Insofar as cheap food imports are viewed as negatively impacting a developing country’s economy, the problem can be easily remedied by an import tariff. In this situation, developing countries would benefit far more if the ones that want cheap subsidized food have access to it, whereas the ones that are better served by protecting their domestic agricultural sector are allowed to impose tariffs without fear of retaliation from rich nations.

This would make much more sense, and cause much less harm, than simply removing all trade barriers and subsidies on both sides of the North-South economic divide. It is of course good that such institutions as the New York Times are pointing out the hypocrisy of governments such as the United States, Europe, and Japan, for their insistence that developing countries remove trade barriers and subsidies while keeping some of their own. But their proposed remedy will not save developing countries from most of the harm caused by current policies.

It is important to realize that from the standpoint of developing countries, low agricultural prices due to subsidies have the exact same impact as low agricultural prices attributable to productivity gains. If the Times considers the former to be harmful to the developing countries, then it should be equally concerned about the potentially harmful impact of productivity gains in the agricultural sectors of rich countries.

While reducing agricultural protection and subsidies in rich countries might in general be a good thing for developing countries, the gross exaggeration of its importance has real consequences, because it can divert attention from issues of far more pressing concern.
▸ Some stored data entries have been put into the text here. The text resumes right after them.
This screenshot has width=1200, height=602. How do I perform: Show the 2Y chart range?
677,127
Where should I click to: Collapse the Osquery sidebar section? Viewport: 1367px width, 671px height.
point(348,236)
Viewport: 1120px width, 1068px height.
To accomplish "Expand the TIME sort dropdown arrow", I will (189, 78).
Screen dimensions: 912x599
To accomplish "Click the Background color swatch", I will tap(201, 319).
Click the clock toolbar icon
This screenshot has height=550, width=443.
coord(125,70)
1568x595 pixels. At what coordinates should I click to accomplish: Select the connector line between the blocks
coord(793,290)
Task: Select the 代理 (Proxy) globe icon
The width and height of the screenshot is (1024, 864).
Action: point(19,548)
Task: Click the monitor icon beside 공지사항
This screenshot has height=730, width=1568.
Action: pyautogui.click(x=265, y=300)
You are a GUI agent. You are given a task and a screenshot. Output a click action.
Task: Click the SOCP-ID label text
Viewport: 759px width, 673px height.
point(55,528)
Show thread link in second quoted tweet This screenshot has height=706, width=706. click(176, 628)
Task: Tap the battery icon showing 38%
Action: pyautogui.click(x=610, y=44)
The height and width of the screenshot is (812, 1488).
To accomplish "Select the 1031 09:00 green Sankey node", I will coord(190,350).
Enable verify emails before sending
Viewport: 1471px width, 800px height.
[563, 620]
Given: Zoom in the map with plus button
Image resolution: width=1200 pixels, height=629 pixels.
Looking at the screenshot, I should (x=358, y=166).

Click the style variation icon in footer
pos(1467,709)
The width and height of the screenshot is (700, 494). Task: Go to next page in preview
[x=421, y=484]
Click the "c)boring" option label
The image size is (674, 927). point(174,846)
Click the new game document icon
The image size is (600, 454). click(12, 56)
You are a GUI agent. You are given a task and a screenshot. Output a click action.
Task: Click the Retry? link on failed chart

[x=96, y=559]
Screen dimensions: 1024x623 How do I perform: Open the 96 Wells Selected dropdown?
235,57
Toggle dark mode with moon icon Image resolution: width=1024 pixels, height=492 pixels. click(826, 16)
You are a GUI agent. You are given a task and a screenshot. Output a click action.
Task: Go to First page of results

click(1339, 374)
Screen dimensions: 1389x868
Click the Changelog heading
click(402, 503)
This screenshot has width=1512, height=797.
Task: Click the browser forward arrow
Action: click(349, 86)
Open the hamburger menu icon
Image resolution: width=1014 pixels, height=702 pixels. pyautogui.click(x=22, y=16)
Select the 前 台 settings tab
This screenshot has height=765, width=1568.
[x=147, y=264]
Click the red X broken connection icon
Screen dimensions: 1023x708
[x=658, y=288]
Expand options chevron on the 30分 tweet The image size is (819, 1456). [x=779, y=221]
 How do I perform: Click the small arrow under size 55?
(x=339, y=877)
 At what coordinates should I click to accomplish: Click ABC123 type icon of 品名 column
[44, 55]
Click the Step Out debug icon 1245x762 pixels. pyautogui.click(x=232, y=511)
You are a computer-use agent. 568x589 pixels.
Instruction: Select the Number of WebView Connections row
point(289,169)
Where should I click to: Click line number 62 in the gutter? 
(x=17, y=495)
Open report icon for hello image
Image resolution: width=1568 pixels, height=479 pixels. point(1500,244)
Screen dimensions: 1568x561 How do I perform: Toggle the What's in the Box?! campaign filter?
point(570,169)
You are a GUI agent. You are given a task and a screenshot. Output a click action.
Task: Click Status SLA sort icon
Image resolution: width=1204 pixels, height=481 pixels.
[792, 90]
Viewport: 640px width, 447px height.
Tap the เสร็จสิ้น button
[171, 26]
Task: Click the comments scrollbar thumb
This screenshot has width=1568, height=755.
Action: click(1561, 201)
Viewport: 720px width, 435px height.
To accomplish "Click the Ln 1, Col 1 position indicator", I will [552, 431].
For example, the IMF continues to play the role of an enforcer of a creditors’ cartel in the developing world, threatening any country that defies its edicts with a cutoff of access to international credit.

One of the most devastated recent victims of the IMF’s measures has been Argentina, which saw its economy thrown into a depression, after the failure of a decade of IMF-supported economic policies. Argentina’s fate is widely viewed in the developing world as a warning to other countries that might diverge from the IMF’s recommendations. One result is that Brazil’s new president, elected with an overwhelming mandate for change, must struggle to promote growth in the face of 26 percent interest rates demanded by the IMF’s monetary experts.

Similarly, most of sub-Saharan Africa is suffering from an un-payable debt burden. While there has been some limited relief offered in recent years, the remaining debt burden is still more than the debtor countries spend on health care and education.  The list of problems imposed on developing countries can be extended at length  bans on the industrial policies that led to successful development in the west, the imposition of patents on drugs and copyrights on computer software and recorded material, inappropriate macro-economic policies imposed by the IMF and the World Bank. All of these factors are likely to have far more severe consequences for the development prospects of low and middle-income countries than the agricultural policies of rich countries.


Dean Baker and Mark Weisbrot are Co-Directors of the Center for Economic and Policy Research, in Washington D.C.